Opened 5 years ago
Last modified 8 days ago
#7394 assigned enhancement
Search: order results by relevance
| Reported by: |
|
Owned by: | |
|---|---|---|---|
| Priority: | normal | Milestone: | Future Release |
| Component: | General | Version: | 2.6 |
| Severity: | normal | Keywords: | has-patch needs-testing 3.7-early |
| Cc: | scribu, eric.andrew.lewis@…, info@…, gibrown, wordpress@…, kovshenin, tollmanz@…, pippin@…, nashwan.doaqan@…, sunnyratilal5@… |
Description
I have 35 pages in my WordPress install. My "About" page is on the second page of results when I search for "about"
We should put hits on the title first in the results list.
I'm open to suggestions for possible technical implementations.
Attachments (7)
Change History (52)
comment:1
joostdevalk — 5 years ago
- Keywords needs-post added
- Milestone changed from 2.8 to Future Release
- Milestone Future Release deleted
- Resolution set to duplicate
- Status changed from new to closed
see #9785
- Cc scribu added
- Keywords changed from search, posts, page, title, relevance needs-patch to search posts, page, title, relevance needs-patch
- Keywords changed from search posts, page, title, relevance needs-patch to search posts page, title, relevance needs-patch
- Milestone set to Future Release
- Resolution duplicate deleted
- Status changed from closed to reopened
- Summary changed from When searching posts/pages in wp-admin, give more emphasis to matches on title to Search: give more emphasis to matches on title
I think this is the low-hanging fruit of the search tickets:
- easy to implement: just play with the ORDER BY clause
- major positive effect on search experience
Therefore, re-opening as a separate task.

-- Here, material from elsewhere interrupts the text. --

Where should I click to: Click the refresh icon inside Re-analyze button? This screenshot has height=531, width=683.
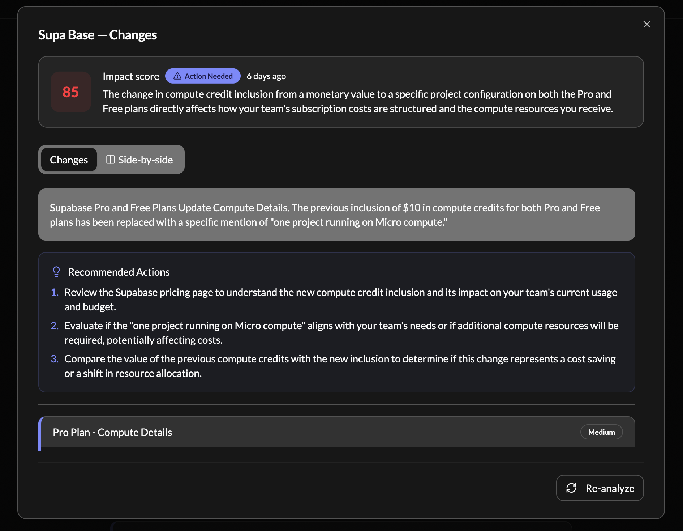[571, 488]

Patch in the works.
- Keywords changed from search posts page, title, relevance needs-patch to search posts page title, relevance needs-patch
- Owner changed from anonymous to scribu
- Status changed from reopened to accepted
- Summary changed from Search: give more emphasis to matches on title to Search: order results by relevance
comment:10
scribu — 2 years ago
- Component changed from Administration to General
- Keywords changed from search posts page title, relevance needs-patch to search posts page title relevance needs-patch
comment:11
scribu — 2 years ago
Related: #16844
comment:12
scribu — 2 years ago
- Keywords has-patch added; needs-patch removed
basic.7394.diff simply puts posts that have a matching title above those that have only matching content.
comment:13
scribu — 2 years ago
It occurs to me that this should have a query var for easy disabling.
For example, it might not be well suited for an 'event' post type.
comment:14
scribu — 2 years ago
Related: #17139
comment:15
scribu — 2 years ago
Related: #17152
comment:16
scribu — 11 months ago
- Keywords search posts page title relevance removed
- Owner scribu deleted
- Status changed from accepted to assigned
comment:17
ericlewis — 11 months ago
- Cc eric.andrew.lewis@… added
comment:18
azaozz — 9 months ago
#21638 was closed as duplicate.
To continue the discussion from there:
Replying to toscho
Could this be extended to the following order:
- Results with exact matches for the search phrase.
- All words from search phrase in any order.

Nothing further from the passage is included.